Esta potencialidad de presenciar algo nunca visto, algo que no debería ser pero aun así existe, es lo que casi setenta años más tarde no concibe desprenderse de la maravilla y el misterio. La actualización que propone Stagnaro se asienta sobre los mismos principios estructurales para imbuirlos de las preocupaciones de la actualidad, sin perder el estilo de narración clásico y la centralidad de la geografía bonaerense presentes en la historieta original.

En El escritor argentino y la tradición (1951), un Borges con pretensiones universales decía que había encontrado la confirmación de que “lo verdaderamente nativo suele y puede prescindir del color local” al darse cuenta de que en el Corán no había camellos; marcaba la dicotomía entre quienes buscaban entablar un diálogo con las grandes obras de la literatura occidental y quienes terminaban siendo súbditos del canon rioplatense.

A través de este prisma, El Eternauta de Stagnaro encuentra una tercera posición: construye lo universal desde lo vernáculo (o incluso desde lo costumbrista). El criollo ya no es gaucho sino laburante y juega al truco todas las semanas porque sabe que la tradición (cuando no la cultura) es el mecanismo que diseñamos para sentir más propio el suelo que habitamos, y que la risa resuena más fuerte si hay un otro para corresponderla.
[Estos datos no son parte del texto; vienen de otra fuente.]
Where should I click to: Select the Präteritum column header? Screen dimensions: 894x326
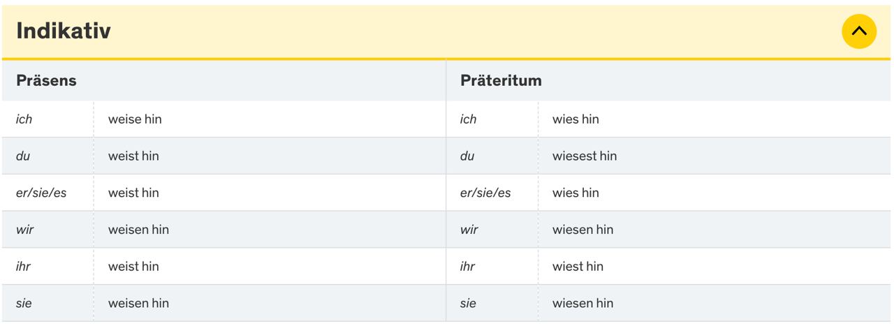point(501,80)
A imagen y semejanza de la espiritualidad nacional, una iglesia católica puede devenir territorio y refugio pagano sin dejar de ser sagrada y al cura de turno no le temblaría el pulso para bendecir una figura de San La Muerte; el shopping abandonado, que en El amanecer de los muertos (George Romero, 1978) es una crítica a la sociedad de consumo, acá es condición de posibilidad de una festiva redistribución del goce capitalista, oasis de abundancia contrapuesto a la escasez propiciada por la caída de la nieve tóxica.

Ante la repentina instauración de un paradigma de realidades aparentes, con antagonistas que se ocultan detrás de mil máscaras, la esperanza parece brillar en los símbolos donde el antiguo mundo depositaba su fe: un altar del Gauchito, un sticker de Malvinas, una estampita de San Cayetano. Resulta inevitable que Juan Salvo, inmerso en la oscuridad, logre vislumbrar una aparición de San Jorge cuando el dragón está al acecho; la tradición de los ancestros como punta de lanza frente a lo desconocido.

El Eternauta tuvo la audacia (algunos dirían mal tino) de estrenarse en paralelo a la segunda temporada de The Last of Us, otra narrativa apocalíptica centrada en las relaciones humanas y las formas más o menos funcionales de colectivismo como método (o condición) de supervivencia. La pequeña diferencia entre ambas es que con el presupuesto total de la adaptación de Stagnaro (quince millones de dólares) se podría filmar medio episodio de la producción norteamericana (doscientos veinte millones en total, treinta y uno por episodio).

Si nuestro patrimonio es el universo, como Borges advirtió, tal vez podamos conquistarlo a la criolla. Frente a los tanques de la industria, y con más ingenio que fierros, cantar retruco.